-- INSTRUCTIONS TO FOLLOW --
Can you write out all the records below again with every "GUI agent" renamed to "screen assistant" and nothing else changed?

-- GIVEN DATA --
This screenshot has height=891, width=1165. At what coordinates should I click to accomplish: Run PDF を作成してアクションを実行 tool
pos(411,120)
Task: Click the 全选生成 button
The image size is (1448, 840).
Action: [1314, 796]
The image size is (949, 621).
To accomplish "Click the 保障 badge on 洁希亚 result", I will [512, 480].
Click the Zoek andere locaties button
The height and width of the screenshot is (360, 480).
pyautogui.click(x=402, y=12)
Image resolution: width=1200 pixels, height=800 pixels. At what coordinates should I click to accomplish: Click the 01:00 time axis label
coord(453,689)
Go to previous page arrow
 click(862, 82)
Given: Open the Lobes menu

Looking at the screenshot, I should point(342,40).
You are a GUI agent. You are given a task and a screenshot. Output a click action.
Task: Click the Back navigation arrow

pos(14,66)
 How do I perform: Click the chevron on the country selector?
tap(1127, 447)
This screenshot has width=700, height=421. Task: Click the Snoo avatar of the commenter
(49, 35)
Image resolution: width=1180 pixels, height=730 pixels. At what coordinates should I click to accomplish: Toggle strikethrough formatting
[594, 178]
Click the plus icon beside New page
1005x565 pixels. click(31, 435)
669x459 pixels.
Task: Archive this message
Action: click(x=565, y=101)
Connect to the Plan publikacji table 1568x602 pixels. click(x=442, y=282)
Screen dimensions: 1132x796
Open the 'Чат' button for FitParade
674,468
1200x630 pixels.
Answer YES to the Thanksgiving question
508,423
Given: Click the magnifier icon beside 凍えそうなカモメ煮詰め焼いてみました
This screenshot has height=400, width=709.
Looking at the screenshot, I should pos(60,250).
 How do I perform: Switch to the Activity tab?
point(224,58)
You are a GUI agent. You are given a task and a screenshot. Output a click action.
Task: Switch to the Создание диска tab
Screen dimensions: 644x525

-- SOLUTION TO THIS TASK --
This screenshot has height=891, width=1165. At what coordinates should I click to accomplish: Run PDF を作成してアクションを実行 tool
pos(411,120)
Task: Click the 全选生成 button
The image size is (1448, 840).
Action: [1314, 796]
The image size is (949, 621).
To accomplish "Click the 保障 badge on 洁希亚 result", I will [512, 480].
Click the Zoek andere locaties button
The height and width of the screenshot is (360, 480).
pyautogui.click(x=402, y=12)
Image resolution: width=1200 pixels, height=800 pixels. At what coordinates should I click to accomplish: Click the 01:00 time axis label
coord(453,689)
Go to previous page arrow
 click(862, 82)
Given: Open the Lobes menu

Looking at the screenshot, I should point(342,40).
You are a screen assistant. You are given a task and a screenshot. Output a click action.
Task: Click the Back navigation arrow

pos(14,66)
 How do I perform: Click the chevron on the country selector?
tap(1127, 447)
This screenshot has width=700, height=421. Task: Click the Snoo avatar of the commenter
(49, 35)
Image resolution: width=1180 pixels, height=730 pixels. At what coordinates should I click to accomplish: Toggle strikethrough formatting
[594, 178]
Click the plus icon beside New page
1005x565 pixels. click(31, 435)
669x459 pixels.
Task: Archive this message
Action: click(x=565, y=101)
Connect to the Plan publikacji table 1568x602 pixels. click(x=442, y=282)
Screen dimensions: 1132x796
Open the 'Чат' button for FitParade
674,468
1200x630 pixels.
Answer YES to the Thanksgiving question
508,423
Given: Click the magnifier icon beside 凍えそうなカモメ煮詰め焼いてみました
This screenshot has height=400, width=709.
Looking at the screenshot, I should pos(60,250).
 How do I perform: Switch to the Activity tab?
point(224,58)
You are a screen assistant. You are given a task and a screenshot. Output a click action.
Task: Switch to the Создание диска tab
Screen dimensions: 644x525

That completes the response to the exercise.